Carlinhos Colé

Intensidade x consistência

  • fevereiro 21, 2025
  • 2 min read
Intensidade x consistência

Tem me intrigado o fato de minha resposta causar estranheza quando sou inquirido quanto a meu estado civil — Sou casado a há trinta e cinco anos. São duas estranhezas, aliás. A primeira com relação ao verbo usado na sentença. Sou, quando o mais apropriado hoje seria dizer: estou, que já denota transitoriedade. Sim, reafirmando, não estou casado, mas sou casado. Porque quando me casei, o fiz baseado no princípio da indissolubilidade, que para os cristãos ainda vigora. Sobre o tempo é que se assenta a segunda estranheza que sempre se manifesta em forma de uma outra inquirição:  — com a mesma pessoa? As estranhezas vão se sucedendo a cada esclarecimento. Com a mesma mulher, mais especificamente — eu respondo.

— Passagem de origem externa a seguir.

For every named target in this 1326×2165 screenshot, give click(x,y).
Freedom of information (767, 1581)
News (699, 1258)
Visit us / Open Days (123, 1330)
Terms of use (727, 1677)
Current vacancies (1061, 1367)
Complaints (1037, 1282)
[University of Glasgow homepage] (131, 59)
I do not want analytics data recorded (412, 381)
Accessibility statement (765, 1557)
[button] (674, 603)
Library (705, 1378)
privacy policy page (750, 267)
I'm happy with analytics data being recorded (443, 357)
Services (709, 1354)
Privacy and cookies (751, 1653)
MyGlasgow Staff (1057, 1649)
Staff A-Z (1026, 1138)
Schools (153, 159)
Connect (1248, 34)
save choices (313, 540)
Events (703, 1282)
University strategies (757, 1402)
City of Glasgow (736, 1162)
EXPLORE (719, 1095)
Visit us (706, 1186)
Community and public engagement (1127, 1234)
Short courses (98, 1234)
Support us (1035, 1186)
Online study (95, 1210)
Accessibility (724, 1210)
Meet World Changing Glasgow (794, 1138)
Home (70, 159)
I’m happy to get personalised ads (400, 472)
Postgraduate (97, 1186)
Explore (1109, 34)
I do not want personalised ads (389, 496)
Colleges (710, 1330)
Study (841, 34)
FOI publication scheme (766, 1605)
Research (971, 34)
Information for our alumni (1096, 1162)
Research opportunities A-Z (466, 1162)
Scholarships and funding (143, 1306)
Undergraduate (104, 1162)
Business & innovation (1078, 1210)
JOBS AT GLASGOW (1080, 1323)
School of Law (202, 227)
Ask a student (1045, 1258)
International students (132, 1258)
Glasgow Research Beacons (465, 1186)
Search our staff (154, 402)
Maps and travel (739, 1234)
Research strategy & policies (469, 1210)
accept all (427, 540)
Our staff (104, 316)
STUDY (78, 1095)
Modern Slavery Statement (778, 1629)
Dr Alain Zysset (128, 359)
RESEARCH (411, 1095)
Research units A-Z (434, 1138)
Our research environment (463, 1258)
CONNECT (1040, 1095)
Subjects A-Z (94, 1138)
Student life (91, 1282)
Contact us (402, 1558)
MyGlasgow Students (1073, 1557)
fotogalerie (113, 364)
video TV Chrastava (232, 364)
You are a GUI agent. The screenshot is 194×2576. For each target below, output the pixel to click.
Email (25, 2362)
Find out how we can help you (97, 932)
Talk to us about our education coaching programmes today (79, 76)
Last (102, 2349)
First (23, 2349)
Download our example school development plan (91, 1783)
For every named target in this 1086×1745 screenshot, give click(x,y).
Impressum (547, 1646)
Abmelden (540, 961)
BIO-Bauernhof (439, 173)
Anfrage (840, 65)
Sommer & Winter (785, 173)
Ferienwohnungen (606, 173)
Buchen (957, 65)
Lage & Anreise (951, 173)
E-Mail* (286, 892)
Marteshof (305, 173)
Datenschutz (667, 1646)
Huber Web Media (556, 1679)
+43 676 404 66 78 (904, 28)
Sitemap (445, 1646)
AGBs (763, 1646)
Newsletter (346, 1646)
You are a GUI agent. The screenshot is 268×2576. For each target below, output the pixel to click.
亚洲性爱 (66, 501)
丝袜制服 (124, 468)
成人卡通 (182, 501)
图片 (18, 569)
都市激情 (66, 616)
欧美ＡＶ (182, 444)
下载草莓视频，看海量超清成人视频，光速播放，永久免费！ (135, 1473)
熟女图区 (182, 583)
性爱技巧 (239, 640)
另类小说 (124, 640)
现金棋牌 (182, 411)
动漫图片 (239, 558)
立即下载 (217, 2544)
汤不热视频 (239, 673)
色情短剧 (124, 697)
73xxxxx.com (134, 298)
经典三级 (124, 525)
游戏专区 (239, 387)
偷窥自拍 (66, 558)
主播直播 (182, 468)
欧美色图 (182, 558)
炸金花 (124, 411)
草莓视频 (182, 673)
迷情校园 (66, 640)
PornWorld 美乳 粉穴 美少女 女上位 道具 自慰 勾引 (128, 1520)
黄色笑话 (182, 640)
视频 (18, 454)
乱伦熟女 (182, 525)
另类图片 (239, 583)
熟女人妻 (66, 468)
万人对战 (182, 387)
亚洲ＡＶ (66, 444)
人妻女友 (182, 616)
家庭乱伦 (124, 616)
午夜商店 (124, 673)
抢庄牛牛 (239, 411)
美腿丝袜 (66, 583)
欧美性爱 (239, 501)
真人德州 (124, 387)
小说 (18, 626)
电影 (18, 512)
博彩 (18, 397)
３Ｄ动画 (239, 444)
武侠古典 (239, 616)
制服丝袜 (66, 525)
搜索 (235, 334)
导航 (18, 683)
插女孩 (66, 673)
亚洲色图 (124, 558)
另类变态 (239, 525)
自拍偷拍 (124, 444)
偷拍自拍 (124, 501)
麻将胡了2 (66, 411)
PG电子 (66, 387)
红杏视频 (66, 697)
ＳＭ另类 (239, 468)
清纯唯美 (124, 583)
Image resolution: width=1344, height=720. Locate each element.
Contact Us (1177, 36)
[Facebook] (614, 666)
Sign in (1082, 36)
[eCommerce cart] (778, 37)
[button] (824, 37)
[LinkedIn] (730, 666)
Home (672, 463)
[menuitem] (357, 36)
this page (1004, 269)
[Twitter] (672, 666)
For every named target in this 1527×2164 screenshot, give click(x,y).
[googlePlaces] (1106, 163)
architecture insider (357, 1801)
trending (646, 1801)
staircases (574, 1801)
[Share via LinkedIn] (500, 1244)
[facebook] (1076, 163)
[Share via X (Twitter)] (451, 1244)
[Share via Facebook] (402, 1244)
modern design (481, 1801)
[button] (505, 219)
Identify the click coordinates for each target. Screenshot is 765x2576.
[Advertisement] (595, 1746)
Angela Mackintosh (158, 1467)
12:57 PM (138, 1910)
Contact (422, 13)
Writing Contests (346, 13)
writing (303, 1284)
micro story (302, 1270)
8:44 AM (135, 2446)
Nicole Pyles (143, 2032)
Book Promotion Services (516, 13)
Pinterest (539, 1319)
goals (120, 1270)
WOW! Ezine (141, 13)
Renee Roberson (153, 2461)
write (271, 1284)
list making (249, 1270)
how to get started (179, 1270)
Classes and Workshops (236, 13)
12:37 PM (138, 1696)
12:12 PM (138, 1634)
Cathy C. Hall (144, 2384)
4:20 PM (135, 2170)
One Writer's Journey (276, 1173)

Há de perdoar-me o anacronismo, o leitor moderno, de mente aberta, já afeito à instabilidade do mundo atual. Afinal, venho de outras eras e fui preparado para viver num mundo que já não existe, e tenho necessidade de alguma solidez onde possa sentir apoiadas as plantas dos pés. O que me leva a refletir que a finitude é uma grande benção. É que em tempos de marcha evolutiva tão ligeira os menos resilientes começam a se sentir no exílio. Digo isso sem qualquer amargura. Vivi muito intensamente os anos de minha juventude. Ouvi músicas maravilhosas. Assisti a filmes espetaculares. Me reuni com amigos, bebi, comi, toquei e cantei. Li incontáveis livros que me proporcionaram um prazer intelectual inalcançável a muitos, e fiz muitas outras coisas que fizeram minha vida valer a pena. Entre elas, compartilhar minha cama com uma mulher que foi o único parente a que tive o direito de escolher. Todos os demais entes familiares me foram dados como vieram, com suas virtudes e defeitos, aceitei a todos como dádiva de Deus. Seria um enorme fracasso pessoal repudiar uma mulher que, entre milhares, escolhi, sobretudo depois de dividir com ela dores e alegrias, sonhos e planos, filhos e netos.

Em tempos de tanta gente imatura correndo atrás da própria felicidade a qualquer custo, de relacionamentos improvisados, firmados em razões egoístas, é mesmo de se estranhar que um casamento dure a vida toda. É mais natural que se desfaçam como tudo que é descartável. Penso que muito mais importante do que a intensidade de um amor é a sua consistência.